Data:
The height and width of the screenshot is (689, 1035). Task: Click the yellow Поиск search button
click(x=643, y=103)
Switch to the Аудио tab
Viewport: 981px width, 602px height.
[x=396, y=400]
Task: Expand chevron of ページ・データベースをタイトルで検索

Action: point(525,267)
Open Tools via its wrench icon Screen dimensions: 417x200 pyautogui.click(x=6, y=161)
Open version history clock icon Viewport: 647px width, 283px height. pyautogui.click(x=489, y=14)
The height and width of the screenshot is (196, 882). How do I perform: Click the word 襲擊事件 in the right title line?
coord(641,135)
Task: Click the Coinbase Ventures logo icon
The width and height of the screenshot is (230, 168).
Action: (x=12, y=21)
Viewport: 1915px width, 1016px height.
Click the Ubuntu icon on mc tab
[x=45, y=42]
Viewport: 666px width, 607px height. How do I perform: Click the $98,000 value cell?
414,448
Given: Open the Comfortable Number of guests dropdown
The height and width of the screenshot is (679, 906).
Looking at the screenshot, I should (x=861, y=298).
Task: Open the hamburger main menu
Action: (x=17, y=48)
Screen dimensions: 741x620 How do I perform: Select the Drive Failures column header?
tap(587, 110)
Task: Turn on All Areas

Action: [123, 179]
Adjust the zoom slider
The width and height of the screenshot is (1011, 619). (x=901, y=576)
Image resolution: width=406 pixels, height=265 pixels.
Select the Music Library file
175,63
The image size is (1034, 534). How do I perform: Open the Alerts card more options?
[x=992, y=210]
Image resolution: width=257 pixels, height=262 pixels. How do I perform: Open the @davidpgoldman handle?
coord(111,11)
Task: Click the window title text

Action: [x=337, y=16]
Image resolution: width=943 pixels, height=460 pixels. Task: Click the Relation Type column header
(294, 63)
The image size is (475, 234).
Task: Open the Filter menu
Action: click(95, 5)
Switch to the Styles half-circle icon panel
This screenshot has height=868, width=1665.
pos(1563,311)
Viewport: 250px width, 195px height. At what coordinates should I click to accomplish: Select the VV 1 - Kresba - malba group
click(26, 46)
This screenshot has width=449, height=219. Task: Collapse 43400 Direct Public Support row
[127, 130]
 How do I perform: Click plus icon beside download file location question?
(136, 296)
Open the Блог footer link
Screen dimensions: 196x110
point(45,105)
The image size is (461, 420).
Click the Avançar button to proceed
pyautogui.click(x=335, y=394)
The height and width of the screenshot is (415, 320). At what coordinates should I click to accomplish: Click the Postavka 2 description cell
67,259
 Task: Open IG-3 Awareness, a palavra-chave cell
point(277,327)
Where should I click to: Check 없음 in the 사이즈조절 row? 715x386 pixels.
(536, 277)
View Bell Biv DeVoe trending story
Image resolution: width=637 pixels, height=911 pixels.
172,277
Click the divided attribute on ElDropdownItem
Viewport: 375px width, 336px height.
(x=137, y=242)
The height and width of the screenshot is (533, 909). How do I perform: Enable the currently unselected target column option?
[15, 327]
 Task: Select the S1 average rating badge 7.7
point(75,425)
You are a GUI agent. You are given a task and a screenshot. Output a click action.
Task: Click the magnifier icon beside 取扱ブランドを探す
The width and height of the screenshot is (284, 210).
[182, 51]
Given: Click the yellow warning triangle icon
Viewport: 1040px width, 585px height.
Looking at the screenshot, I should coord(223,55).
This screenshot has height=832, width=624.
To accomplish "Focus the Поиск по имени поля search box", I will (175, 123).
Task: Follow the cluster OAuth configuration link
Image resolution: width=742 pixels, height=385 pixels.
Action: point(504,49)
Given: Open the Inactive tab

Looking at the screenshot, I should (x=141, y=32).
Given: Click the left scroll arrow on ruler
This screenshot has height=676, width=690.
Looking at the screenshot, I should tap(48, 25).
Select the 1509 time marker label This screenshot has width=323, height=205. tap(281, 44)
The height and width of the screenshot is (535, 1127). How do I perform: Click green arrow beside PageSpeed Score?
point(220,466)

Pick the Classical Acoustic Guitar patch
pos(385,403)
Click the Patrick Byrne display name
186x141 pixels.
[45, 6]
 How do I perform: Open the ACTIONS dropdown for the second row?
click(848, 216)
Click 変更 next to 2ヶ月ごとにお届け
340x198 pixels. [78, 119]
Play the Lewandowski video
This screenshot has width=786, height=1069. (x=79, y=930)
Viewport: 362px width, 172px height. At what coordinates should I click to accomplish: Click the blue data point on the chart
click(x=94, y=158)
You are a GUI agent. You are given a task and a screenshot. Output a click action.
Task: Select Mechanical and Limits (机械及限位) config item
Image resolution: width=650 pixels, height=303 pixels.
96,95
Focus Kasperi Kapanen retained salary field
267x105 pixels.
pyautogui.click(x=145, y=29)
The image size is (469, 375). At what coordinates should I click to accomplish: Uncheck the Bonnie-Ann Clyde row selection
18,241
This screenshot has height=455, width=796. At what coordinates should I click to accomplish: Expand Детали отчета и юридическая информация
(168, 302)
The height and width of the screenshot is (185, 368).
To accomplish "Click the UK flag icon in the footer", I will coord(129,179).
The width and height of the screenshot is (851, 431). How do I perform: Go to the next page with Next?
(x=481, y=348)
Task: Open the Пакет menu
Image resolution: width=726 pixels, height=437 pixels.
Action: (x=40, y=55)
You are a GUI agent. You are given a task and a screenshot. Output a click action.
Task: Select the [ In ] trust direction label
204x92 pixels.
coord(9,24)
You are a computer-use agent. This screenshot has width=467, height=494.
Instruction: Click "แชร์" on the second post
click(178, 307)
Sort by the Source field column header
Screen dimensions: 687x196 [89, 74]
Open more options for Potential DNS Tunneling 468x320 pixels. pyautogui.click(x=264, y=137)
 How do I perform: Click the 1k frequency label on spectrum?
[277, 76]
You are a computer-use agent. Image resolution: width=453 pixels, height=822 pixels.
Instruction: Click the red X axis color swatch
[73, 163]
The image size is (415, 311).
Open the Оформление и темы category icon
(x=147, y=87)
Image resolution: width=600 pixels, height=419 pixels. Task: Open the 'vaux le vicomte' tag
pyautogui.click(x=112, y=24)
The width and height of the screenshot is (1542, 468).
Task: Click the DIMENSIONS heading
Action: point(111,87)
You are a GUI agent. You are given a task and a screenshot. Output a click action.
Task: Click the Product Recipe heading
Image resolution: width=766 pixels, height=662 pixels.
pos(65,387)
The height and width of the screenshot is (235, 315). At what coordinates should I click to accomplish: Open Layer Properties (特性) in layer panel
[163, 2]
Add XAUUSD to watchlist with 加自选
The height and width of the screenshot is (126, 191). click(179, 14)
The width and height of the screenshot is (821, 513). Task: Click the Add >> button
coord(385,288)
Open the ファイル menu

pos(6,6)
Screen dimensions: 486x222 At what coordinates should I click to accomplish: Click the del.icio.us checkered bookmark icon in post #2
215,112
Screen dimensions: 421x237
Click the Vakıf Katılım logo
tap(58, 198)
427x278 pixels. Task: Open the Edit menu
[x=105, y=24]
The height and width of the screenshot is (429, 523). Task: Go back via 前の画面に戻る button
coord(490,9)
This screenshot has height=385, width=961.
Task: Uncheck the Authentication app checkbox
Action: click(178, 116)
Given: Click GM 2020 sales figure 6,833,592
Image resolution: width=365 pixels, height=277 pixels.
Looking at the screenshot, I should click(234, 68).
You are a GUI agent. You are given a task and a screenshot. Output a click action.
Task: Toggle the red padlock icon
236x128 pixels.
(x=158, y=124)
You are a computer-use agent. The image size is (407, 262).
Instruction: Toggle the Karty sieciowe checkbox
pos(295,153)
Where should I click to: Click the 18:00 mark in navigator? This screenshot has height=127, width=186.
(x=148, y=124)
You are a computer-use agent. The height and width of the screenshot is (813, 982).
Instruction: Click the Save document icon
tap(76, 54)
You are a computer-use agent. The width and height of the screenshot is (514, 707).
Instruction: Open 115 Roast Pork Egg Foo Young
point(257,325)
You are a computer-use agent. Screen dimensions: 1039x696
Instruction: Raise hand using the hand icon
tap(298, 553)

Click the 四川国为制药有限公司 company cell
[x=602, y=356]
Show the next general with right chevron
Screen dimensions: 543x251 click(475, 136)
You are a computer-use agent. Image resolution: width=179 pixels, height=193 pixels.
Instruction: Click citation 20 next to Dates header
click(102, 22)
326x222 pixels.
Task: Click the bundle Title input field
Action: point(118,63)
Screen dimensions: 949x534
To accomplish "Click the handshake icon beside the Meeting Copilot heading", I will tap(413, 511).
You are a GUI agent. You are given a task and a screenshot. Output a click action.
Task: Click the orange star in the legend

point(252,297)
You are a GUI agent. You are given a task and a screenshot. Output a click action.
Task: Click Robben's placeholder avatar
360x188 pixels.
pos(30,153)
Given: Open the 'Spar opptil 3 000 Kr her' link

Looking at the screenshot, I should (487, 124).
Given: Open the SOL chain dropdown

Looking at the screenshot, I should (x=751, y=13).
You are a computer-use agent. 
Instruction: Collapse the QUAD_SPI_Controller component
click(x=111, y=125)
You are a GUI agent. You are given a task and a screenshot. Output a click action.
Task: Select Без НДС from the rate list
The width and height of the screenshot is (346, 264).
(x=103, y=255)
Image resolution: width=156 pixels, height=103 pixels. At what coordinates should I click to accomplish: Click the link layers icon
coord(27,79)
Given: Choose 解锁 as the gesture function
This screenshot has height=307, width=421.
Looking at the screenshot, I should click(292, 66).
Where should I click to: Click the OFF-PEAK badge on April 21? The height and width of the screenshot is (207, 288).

Assigned task: From the records above, extract exactly and only the lines that begin at the line with "Where should I click to: Check" and stop after the line with "This screenshot has height=832, width=624.".

Result of the task:
Where should I click to: Check 없음 in the 사이즈조절 row? 715x386 pixels.
(536, 277)
View Bell Biv DeVoe trending story
Image resolution: width=637 pixels, height=911 pixels.
172,277
Click the divided attribute on ElDropdownItem
Viewport: 375px width, 336px height.
(x=137, y=242)
The height and width of the screenshot is (533, 909). How do I perform: Enable the currently unselected target column option?
[15, 327]
 Task: Select the S1 average rating badge 7.7
point(75,425)
You are a GUI agent. You are given a task and a screenshot. Output a click action.
Task: Click the magnifier icon beside 取扱ブランドを探す
The width and height of the screenshot is (284, 210).
[182, 51]
Given: Click the yellow warning triangle icon
Viewport: 1040px width, 585px height.
Looking at the screenshot, I should coord(223,55).
This screenshot has height=832, width=624.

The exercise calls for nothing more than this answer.